_Problem_: Copy out every line of the records where the string "Breitenbach" occurs.

_Stored items from a collection_:
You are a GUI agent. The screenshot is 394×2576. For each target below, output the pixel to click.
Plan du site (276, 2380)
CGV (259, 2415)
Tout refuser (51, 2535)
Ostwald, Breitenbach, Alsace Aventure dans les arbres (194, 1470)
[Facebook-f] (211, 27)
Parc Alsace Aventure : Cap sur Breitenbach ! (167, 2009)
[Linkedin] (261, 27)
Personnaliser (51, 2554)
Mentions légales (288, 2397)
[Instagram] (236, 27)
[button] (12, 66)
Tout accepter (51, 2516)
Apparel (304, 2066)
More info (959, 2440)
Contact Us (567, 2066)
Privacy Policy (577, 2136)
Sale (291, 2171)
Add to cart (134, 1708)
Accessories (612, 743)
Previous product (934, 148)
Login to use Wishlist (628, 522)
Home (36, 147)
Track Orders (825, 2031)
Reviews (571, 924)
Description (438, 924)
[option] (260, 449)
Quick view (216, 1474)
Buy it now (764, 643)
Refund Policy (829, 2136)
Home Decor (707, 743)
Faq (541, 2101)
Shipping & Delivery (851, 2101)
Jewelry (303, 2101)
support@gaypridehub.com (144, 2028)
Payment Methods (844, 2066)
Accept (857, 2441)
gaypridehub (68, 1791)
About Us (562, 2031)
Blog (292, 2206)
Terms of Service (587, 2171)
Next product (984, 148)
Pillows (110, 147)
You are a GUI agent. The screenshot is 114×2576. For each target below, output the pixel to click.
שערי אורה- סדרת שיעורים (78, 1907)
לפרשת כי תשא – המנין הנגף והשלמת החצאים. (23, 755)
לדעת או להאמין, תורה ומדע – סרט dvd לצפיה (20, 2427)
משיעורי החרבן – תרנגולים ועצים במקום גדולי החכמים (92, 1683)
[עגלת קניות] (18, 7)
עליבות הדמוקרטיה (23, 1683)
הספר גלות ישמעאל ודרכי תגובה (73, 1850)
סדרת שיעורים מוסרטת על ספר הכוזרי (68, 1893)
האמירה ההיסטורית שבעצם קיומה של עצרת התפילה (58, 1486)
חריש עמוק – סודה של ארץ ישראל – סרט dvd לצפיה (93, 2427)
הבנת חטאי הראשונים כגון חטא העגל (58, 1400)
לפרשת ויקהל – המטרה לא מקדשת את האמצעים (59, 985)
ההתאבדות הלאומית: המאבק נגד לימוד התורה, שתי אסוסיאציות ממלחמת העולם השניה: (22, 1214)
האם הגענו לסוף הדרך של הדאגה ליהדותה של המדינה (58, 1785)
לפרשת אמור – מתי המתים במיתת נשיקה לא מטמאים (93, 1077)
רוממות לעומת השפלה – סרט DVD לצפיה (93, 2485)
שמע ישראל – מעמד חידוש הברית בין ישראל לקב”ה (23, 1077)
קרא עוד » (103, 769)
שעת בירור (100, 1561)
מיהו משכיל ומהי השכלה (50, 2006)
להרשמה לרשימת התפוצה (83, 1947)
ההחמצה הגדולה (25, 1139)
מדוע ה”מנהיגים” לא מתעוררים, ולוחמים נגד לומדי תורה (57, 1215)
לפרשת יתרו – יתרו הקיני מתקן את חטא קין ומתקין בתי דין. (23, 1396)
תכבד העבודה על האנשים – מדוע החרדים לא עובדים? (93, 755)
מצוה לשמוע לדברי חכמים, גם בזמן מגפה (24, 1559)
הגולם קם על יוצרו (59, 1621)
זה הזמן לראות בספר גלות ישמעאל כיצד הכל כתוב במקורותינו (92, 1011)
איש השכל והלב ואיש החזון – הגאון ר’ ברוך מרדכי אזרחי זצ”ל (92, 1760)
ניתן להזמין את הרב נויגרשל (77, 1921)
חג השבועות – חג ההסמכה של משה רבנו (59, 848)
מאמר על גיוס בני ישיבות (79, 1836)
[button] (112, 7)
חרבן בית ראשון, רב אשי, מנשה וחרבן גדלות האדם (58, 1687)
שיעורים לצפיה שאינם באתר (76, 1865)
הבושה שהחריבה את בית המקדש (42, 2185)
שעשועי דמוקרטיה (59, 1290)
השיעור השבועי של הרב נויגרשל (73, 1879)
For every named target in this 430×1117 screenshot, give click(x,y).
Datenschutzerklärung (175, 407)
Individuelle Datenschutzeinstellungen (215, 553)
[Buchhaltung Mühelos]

_Finished task_:
Ostwald, Breitenbach, Alsace Aventure dans les arbres (194, 1470)
Parc Alsace Aventure : Cap sur Breitenbach ! (167, 2009)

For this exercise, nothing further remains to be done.